Steuer soll Anreiz für Hersteller sein, Zuckergehalt zu senken
Dabei gehe es nicht um zusätzliche Einnahmen für den Staat, sagte Günther Berichten zufolge. Erfahrungen aus anderen Ländern zeigten, dass eine solche Regelung der passende marktwirtschaftliche Anreiz sei, damit Hersteller im Wettbewerb ihre Rezepturen überarbeiten und den Zuckergehalt in Softdrinks spürbar senkten.

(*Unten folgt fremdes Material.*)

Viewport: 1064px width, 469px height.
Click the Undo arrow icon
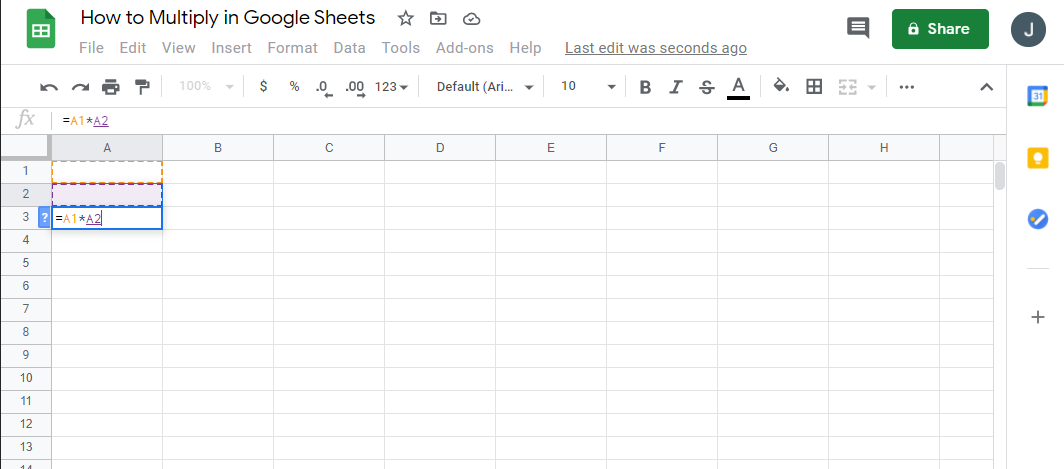[49, 87]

Durch geringere Gesundheitskosten würden alle Menschen von solch einer Steuer profitieren, begründete Günther seinen Vorstoß. Bereits im vergangenen Oktober hatte der Landtag von Schleswig-Holstein entschieden, dass sich das Land auf Bundesebene für eine Zuckersteuer einsetzen will.